The Public Sector is a Broad Spectrum of Use Cases
Real-time Data Beats Slow Data in the Public Sector
I won’t do yet another long introduction about the added value of real-time data. Check out my blog about “Use Cases across Industries for Data in Motion powered by Apache Kafka” to understand the broad spectrum and benefits. The public sector is not different: Real-time data beats slow data in almost every use case! Here are a few examples:
But think about your use cases! How often can you say that getting data late (like in one hour or the following day) is better than getting data when it happens (now, in a few milliseconds or seconds)? Probably not very often.
An important fact is that the added business value comes from correlating the events from different data sources. As an example, let’s look at the processes in a smart city:
The sensor data from the car is only valuable if an application correlates it with data from other vehicles in the traffic planning system. Intelligent parking is only reasonable if it integrates with the overall city planning. Emergency service needs to receive an alert in real-time if a crash happens. All of that needs to happen in real-time! It does not matter if the use case is about transactional workloads (usually smaller data sets) or analytical workloads (usually more extensive data sets).
Open API and Partnerships are Mandatory
Governments can build great applications. At least in theory. In practice, they rely on external data from partners and 3rd party applications for many potential use cases:
Governments and cities need to work with several other stakeholders, including carmakers, suppliers, telcos, mobility Services, cloud providers, software providers, etc. Standards and open APIs are mandatory for successful cross-cutting projects. The foundation of such an enterprise architecture is an open, reliable, scalable platform that can process data in real-time. Apache Kafka became the de facto standard for event streaming.
Data Mesh for Sharing Events between Government and 3rd Party Applications and Services
An example that shows the added value of data integration across stakeholders and processing the data in real-time: Transportation Services. A mobile app needs context.

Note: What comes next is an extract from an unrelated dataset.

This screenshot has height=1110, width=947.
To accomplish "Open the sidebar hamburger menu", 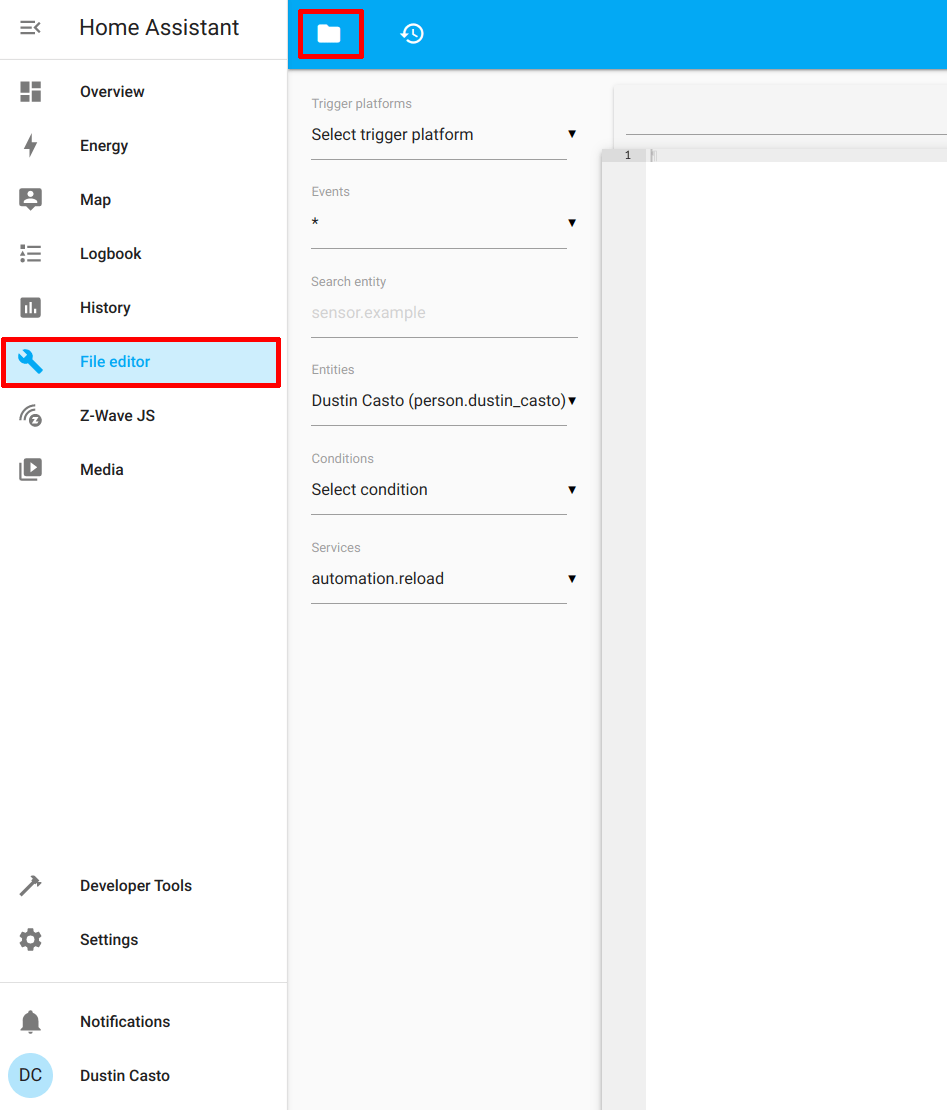I will [30, 28].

Think about hailing a taxi ride. It doesn’t help you if you see the position of each taxi on the city map in real-time. You want to know the estimated time of arrival, the estimated cost, the estimated time of arrival at your destination, the car model that will pick you up, and so much more.
This use case – like many others – is only possible if you integrate and correlate the data from many different interfaces like a mapping service, all taxi drivers, all customers in a city, the weather service, backend analytics services, and much more:
The left side of the picture shows a dashboard built with a real-time message queue like RabbitMQ. The right side shows data correlation of data from different sources in real-time with an event streaming platform like Apache Kafka.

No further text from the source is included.